Provided passage.
↓

Italy’s digestif amari liqueurs, with Federico Malavenda

Italian digestif amaro liqueurs with Federico Malavenda of Bistecca Restaurant

If you haven’t yet explored Italy’s wonderful array of digestif amari, I’d like to strongly encourage you to do so.

Amari is the plural of amaro, which means ‘bitter’ in Italian. It’s also the name given the country’s unique liqueurs that are intensely bitter and often very sweet too, flavoured with herbs, spices and other botanicals.

The theme of this Drinks Adventures podcast episode has been inspired by the amari degustation event organised by the Italian Cultural institute, Sydney at its premises in December 2021, during the World Week of Italian Cuisine.

The degustation featured a tasting of seven Italian amari and was presented by our expert today, Federico Malavenda.

↑

Problems to solve.
1 > Duplicate the stretch of the amari article from "Amari is the" through "of Italian Cuisine.".
2 > Using the amari article, state whether each statement agrees with it, answering yes or no and quoting the deciding words: (a) Amaro means "bitter" in Italian. (b) The degustation featured a tasting of ten Italian amari. (c) The Italian Cultural institute in Sydney organised the degustation event.
Answer using only the amari article.

Dataset extract.
↓

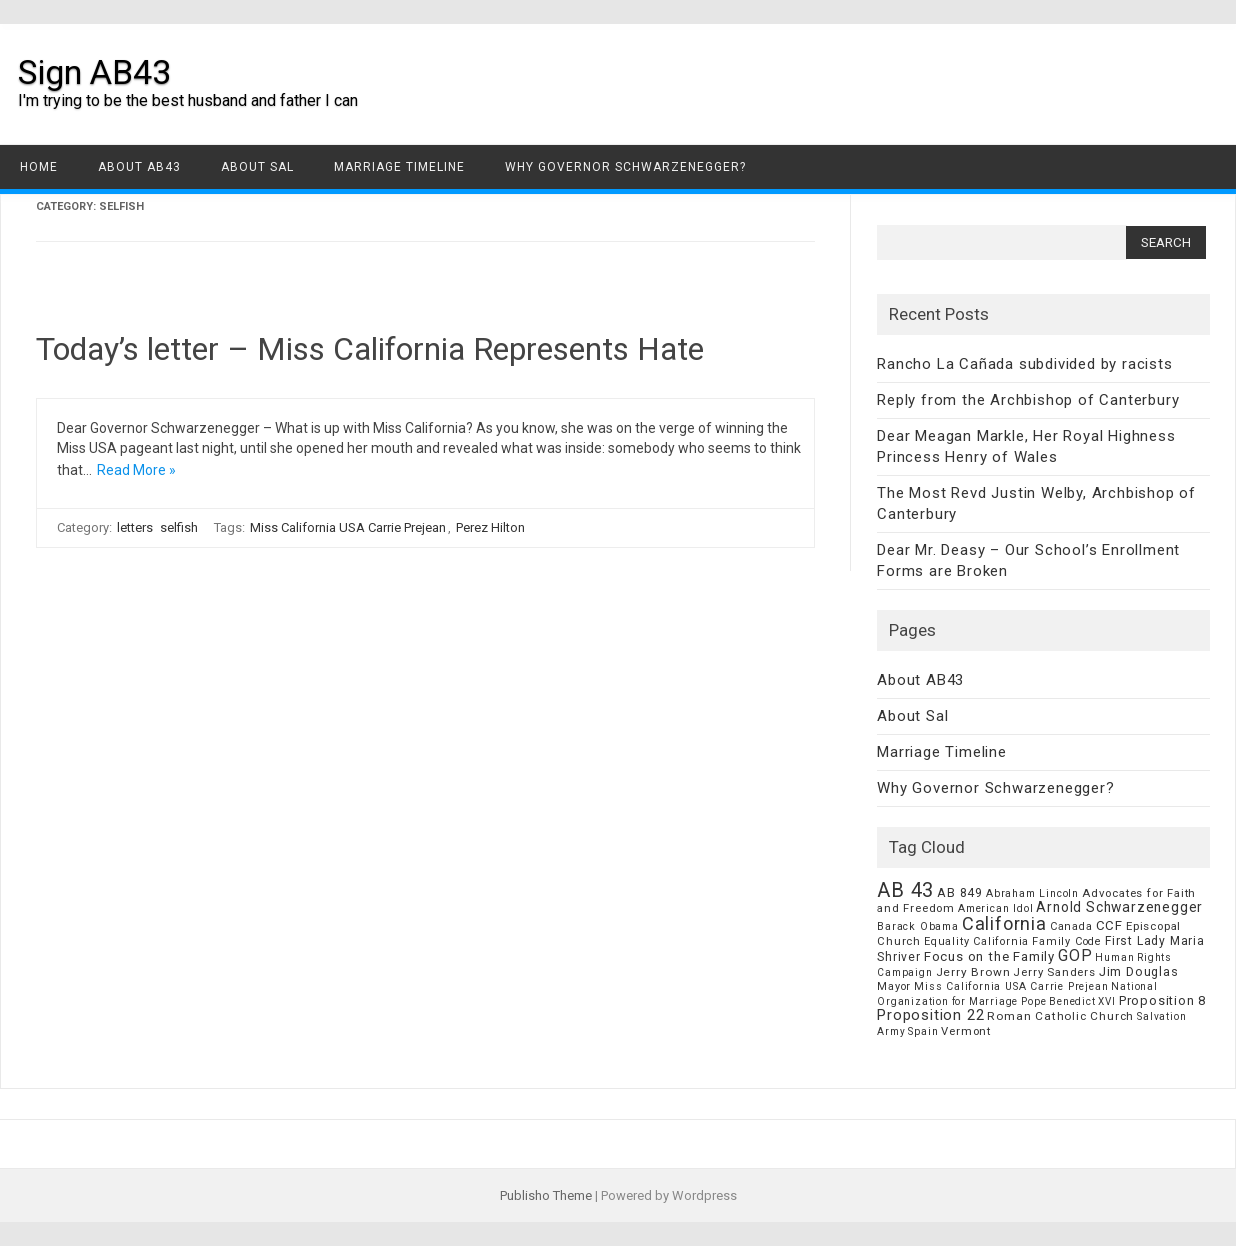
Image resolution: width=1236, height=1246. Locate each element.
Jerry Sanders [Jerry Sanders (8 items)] (1054, 972)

↑

Results for each task.
1 >
Amari is the plural of amaro, which means ‘bitter’ in Italian. It’s also the name given the country’s unique liqueurs that are intensely bitter and often very sweet too, flavoured with herbs, spices and other botanicals.

The theme of this Drinks Adventures podcast episode has been inspired by the amari degustation event organised by the Italian Cultural institute, Sydney at its premises in December 2021, during the World Week of Italian Cuisine.

2 >
(a) Yes: "Amari is the plural of amaro, which means ‘bitter’ in Italian."
(b) No: "The degustation featured a tasting of seven Italian amari"
(c) Yes: "the amari degustation event organised by the Italian Cultural institute, Sydney"